C’est beau comme les gens qui reviennent

Thierry Fiorilli Journaliste

Qu’est-ce qui fait que, parfois, on ne les supporte pas, que rien qu’à les voir on ne les supporte plus, mais que d’autres fois, ils sont touchants, sans même avoir cherché à l’être? Prenez ce vendredi soir, tard, sous la bruine, à l’aéroport de Charleroi. Les probabilités qu’y éclosent les idylles sont maigres: commerces fermés, lumières crues, toilettes payantes mais puantes, pas assez de sièges donc des gens assis par terre, moins comme autour d’un feu de joie que comme parias de la rue, entre deux poubelles pleines à ras bord. Découvrir ou retrouver la Belgique par ici, à cette heure, c’est une punition.

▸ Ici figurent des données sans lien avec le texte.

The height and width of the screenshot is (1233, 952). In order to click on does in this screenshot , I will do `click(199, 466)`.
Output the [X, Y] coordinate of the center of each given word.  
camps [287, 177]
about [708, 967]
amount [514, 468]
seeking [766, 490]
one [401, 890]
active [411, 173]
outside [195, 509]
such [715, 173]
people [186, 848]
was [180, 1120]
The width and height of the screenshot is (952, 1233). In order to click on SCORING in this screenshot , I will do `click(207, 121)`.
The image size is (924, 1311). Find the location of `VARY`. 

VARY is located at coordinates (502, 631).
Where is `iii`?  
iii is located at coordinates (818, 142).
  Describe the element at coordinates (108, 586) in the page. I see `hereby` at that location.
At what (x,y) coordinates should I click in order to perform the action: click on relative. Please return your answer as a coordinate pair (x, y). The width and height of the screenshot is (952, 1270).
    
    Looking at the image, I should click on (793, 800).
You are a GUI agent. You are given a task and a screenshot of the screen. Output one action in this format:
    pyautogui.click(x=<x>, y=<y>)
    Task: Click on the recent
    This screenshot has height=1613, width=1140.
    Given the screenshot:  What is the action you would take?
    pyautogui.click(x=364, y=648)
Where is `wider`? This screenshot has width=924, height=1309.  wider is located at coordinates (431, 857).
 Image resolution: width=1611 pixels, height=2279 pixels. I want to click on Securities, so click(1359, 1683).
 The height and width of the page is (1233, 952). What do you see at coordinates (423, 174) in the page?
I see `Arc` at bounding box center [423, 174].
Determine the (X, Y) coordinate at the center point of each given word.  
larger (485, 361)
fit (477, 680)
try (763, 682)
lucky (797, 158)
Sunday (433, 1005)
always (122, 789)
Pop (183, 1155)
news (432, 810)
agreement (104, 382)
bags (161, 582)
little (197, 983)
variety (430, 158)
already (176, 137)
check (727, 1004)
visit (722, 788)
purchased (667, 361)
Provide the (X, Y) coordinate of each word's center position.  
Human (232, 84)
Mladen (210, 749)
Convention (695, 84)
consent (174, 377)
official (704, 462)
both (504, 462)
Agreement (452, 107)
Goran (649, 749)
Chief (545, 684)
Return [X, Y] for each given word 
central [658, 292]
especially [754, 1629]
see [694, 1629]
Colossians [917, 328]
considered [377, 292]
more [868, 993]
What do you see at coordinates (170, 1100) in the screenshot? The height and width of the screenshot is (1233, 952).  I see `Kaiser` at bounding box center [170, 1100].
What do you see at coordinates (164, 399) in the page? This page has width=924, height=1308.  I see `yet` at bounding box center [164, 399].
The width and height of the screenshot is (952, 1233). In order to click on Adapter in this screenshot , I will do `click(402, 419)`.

Sur le tableau d’affichage, des noms de villes familiers, à part Suceava – c’est en Roumanie, renseignements pris. Lus sur une carte, ils ne font pas forcément rêver ; mais, inscrits dans la colonne «provenance», avec à côté la mention «atterri», «en approche» ou «atterrissage prévu à», ils prennent de l’ampleur, suscitent l’attrait, ont plus de saveur. Et on se demande d’où débarquent celles et ceux qui franchissent la porte des arrivées. Retour de vacances, de voyage professionnel, de visite à des parents? Début d’un trip en Belgique?

A droite de la porte, un grand gaillard brun fait le pied de grue avec un joli bouquet de roses, très rouges. Une fille qui passe le seuil se colle à un garçon qui a l’air un peu gêné de tant d’effusion, mais il n’est plus aussi gris qu’il y a deux minutes. Une autre sautille, comme un enfant à la sortie de l’école, quand son copain déboule, et ils s’embrassent, et on devine qu’elle lui demande si tout a été, et ils partent tout de suite, et elle tend l’index vers où elle a garé la voiture. Un couple aux cheveux blancs, avec plein de valises, scrute mais ne reconnaît personne, et ça les inquiète, mais deux jeunes font irruption, soulagement, étreintes, tout va bien, on peut y aller, donne-moi les bagages papa. Une toute petite, emmitouflée, est complètement dans les choux, depuis sa poussette, et sa grand-mère a beau l’embrasser, pas de réaction, elle ne sait pas où elle est, d’où elle vient, et elle regarde des trucs sans vraiment les voir. Sa sœur, deux ou trois ans de plus, les joues comme des pêches, se fait chatouiller par un tonton, elle rit, mais le petit moulin à vent brillant qu’elle tient réaccapare vite son attention et il n’y a plus que ça qui compte. Un monsieur surgit, seul, très sérieux, un sac à la main, alors le type adossé jusque-là au grillage du bar s’ébroue et s’avance lentement et ils restent plusieurs secondes dans les bras l’un de l’autre, et plusieurs secondes ça peut écrire l’amour mieux que mille lettres.

Qu’importe la provenance s’il y a tendre accueil à l’arrivée.
Qu’importe la provenance s’il y a tendre accueil à l’arrivée. © DR

On ne sait pas qui est qui, comment ça s’est passé là-bas, comment ce sera ici, plus tard, et on les détestera sans doute dans un compartiment de train bondé, demain, sans les reconnaître. Mais observer ces retrouvailles fait s’illuminer ce bout de couloir désolant d’un aéroport tristounet sous un ciel piteux, éprouver soudain une immense tendresse pour les gens et étreindre plus fort encore celle qu’on est venu chercher. En souriant avant même qu’elle apparaisse.